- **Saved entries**

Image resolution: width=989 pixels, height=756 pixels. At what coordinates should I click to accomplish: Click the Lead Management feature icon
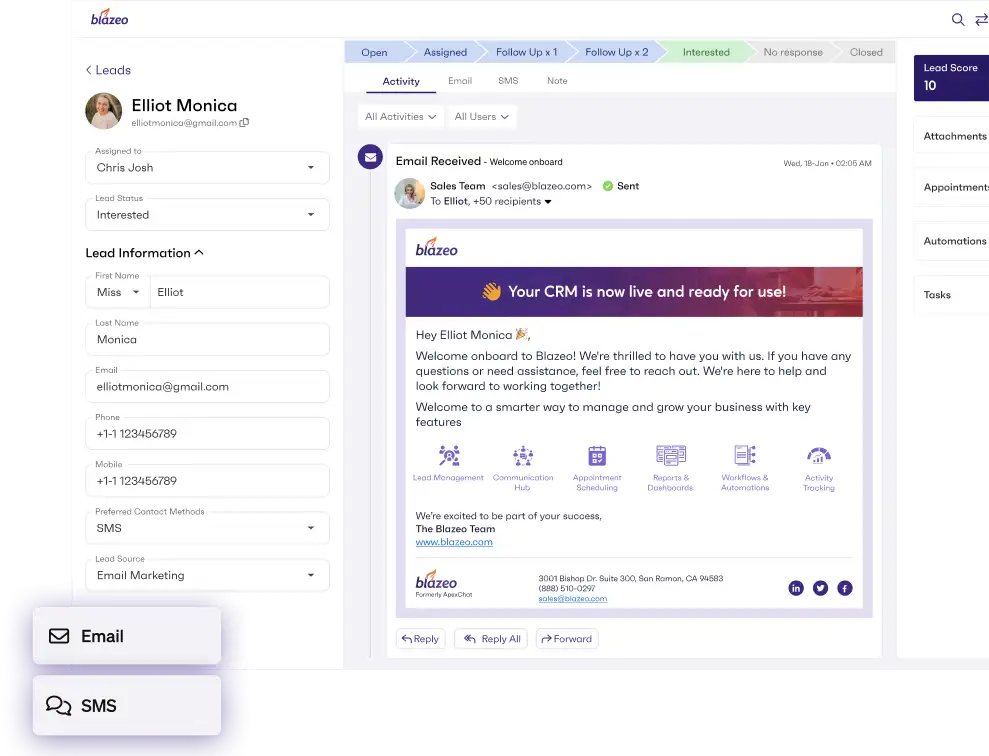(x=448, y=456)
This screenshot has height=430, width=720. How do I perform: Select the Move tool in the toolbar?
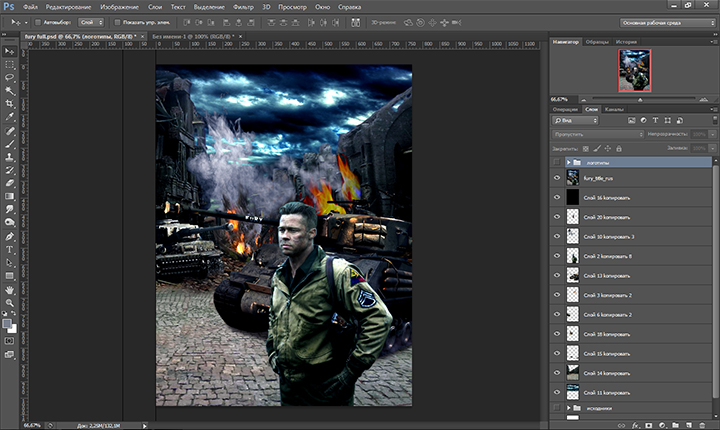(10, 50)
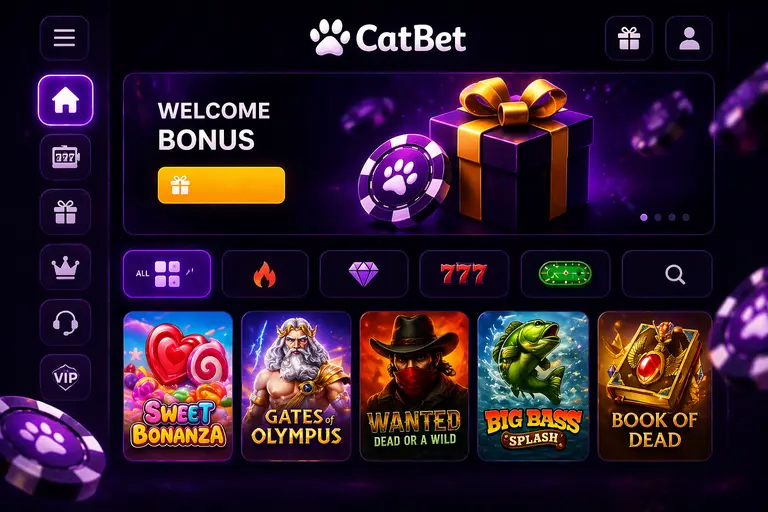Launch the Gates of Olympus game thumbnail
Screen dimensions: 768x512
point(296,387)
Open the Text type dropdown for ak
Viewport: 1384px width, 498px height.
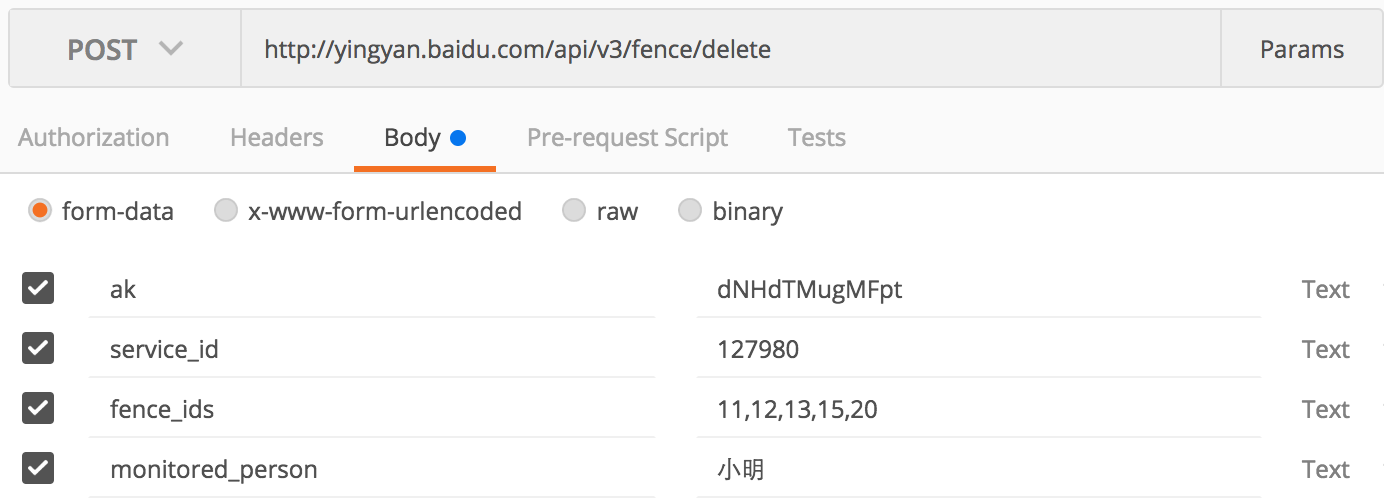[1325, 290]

- **Activity**
Write out the records in full and exactly, omitting the pictures they hold.

- **Task response**
Image resolution: width=989 pixels, height=756 pixels. At what coordinates should I click to accomplish: Click the Lead Management feature icon
(x=448, y=456)
This screenshot has height=430, width=720. How do I perform: Select the Move tool in the toolbar?
(10, 50)
Launch the Gates of Olympus game thumbnail
Screen dimensions: 768x512
point(296,387)
Open the Text type dropdown for ak
Viewport: 1384px width, 498px height.
[1325, 290]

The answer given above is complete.